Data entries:
○ ○ ○ ○ ○

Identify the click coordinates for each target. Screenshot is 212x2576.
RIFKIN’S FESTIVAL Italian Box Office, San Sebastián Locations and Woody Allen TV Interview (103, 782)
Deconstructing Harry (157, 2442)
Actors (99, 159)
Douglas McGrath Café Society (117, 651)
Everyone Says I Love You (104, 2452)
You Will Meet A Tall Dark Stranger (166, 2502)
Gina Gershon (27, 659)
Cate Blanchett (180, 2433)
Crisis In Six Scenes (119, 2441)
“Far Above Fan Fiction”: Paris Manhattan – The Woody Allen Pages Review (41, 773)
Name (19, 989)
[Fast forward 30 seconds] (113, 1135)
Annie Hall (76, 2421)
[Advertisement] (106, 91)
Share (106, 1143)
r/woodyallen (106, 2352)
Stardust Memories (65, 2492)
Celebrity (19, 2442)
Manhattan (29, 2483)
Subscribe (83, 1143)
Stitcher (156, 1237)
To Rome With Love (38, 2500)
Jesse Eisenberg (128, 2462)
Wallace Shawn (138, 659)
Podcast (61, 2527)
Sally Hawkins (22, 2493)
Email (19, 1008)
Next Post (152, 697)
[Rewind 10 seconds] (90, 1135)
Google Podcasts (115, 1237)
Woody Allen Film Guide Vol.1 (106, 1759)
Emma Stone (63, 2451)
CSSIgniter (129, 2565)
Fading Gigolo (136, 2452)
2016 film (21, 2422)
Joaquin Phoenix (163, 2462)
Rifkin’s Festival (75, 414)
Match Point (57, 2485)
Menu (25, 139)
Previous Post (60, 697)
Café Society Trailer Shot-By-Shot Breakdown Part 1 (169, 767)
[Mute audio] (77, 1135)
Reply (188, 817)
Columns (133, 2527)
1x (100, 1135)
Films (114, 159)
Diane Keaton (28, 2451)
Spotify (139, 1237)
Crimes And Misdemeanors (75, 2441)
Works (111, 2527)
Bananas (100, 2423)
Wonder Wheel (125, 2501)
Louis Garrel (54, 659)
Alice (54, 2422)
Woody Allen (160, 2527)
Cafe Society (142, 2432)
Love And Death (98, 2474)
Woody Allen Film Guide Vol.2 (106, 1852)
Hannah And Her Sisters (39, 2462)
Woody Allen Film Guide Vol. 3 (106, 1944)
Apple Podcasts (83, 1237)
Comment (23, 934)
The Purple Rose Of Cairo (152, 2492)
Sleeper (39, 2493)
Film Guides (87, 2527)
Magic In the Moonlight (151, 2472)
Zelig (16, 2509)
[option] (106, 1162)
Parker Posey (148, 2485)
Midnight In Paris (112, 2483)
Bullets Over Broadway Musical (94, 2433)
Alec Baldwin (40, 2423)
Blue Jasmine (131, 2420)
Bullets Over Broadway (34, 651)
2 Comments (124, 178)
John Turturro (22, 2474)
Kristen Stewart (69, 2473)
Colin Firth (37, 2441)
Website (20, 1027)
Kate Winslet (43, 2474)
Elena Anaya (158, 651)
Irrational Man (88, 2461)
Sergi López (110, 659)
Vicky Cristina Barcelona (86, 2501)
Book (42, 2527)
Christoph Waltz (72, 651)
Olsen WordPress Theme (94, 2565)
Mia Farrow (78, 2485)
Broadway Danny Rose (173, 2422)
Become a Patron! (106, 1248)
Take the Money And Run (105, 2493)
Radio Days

○ ○ ○ ○ ○

What to work on >>
Copy out each line in the preceding records that contains "Over".

Reply to the task >>
Bullets Over Broadway Musical (94, 2433)
Bullets Over Broadway (34, 651)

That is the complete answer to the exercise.